United States District Court, District of Columbia

August 20, 2018

NATIONAL SECURITY COUNSELORS, et al., Plaintiffs,
v.
CENTRAL INTELLIGENCE AGENCY, et al., Defendants.

          MEMORANDUM OPINION

          BERYL A. HOWELL CHIEF JUDGE

         This action was commenced over five years ago by the plaintiffs, National Security Counselors (“NSC”), and three individuals (collectively, the “plaintiffs”), against the Central Intelligence Agency (“CIA”) and the Office of the Director of National Intelligence (“ODNI”) (collectively, the “defendants”), pursuant to the Freedom of Information Act (“FOIA”), 5 U.S.C. § 552, and five other statutes, and has already engendered three rounds of dispositive motions as well as consideration of a motion for class certification and a motion for reconsideration.[1] Only one claim, Count Sixteen, is unresolved out of the original twenty-six asserted in the First Amended Complaint (“FAC”), ECF No. 9. Now pending before the Court are the defendants' Renewed Motion for Summary Judgment on Count Sixteen (“Defs.' Mot.”), ECF No. 105, and the plaintiffs' Cross-Motion for Summary Judgment and Discovery (“Pls.' Cross-Mot.”), ECF No. 108. For the reasons set out below, the defendants' motion is granted and the plaintiffs' motion is denied.

         I. BACKGROUND

         The factual and procedural history of this case is fully described in prior opinions issued in this case and, thus, the background summary here is limited to that relevant to Count Sixteen, the only count remaining at issue. See Nat'l Sec. Counselors v. CIA (“NSC I”), 316 F.R.D. 5, 8 (D.D.C. 2012) (denying plaintiffs' motion for class certification and pre-certification discovery); Nat'l Sec. Counselors v. CIA (“NSC II”), 931 F.Supp.2d 77, 112 (D.D.C. 2013) (dismissing, on CIA's partial motion to dismiss, Counts One, Five, Six, Fifteen, Nineteen, Twenty-Five, and Twenty-Six, and denying defendants' motion to dismiss Counts Twenty-One and Twenty-Two); Memorandum and Order, dated June 13, 2013 (“NSC III”) at 9, ECF No. 60 (denying plaintiffs' motion for partial reconsideration); Nat'l Sec. Counselors v.
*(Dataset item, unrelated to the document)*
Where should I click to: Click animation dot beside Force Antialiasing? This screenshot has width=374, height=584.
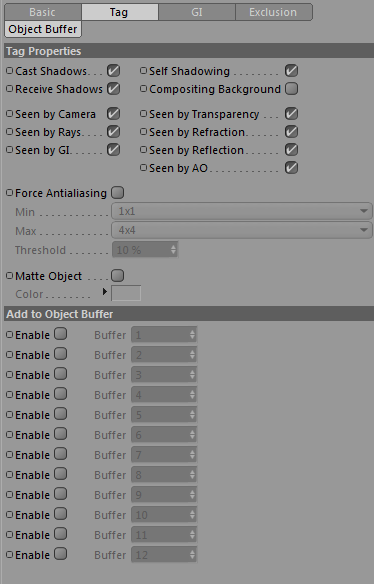(9, 193)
CIA (“NSC IV”), No. 12-cv-284, 2016 WL 6684182, at *35 (D.D.C. Nov. 14, 2016) (granting defendants' motion for summary judgment, in whole or in part, on Counts Two, Four, Seven, Nine, Ten, Eleven, Twenty, Twenty-One, and Twenty-Three, and denying motion as to, inter alia, Count Sixteen). Thereafter, the parties requested a summary judgment briefing schedule regarding only Count Sixteen. See Jt. Status Report (Apr. 28, 2017) at 1, ECF No. 104.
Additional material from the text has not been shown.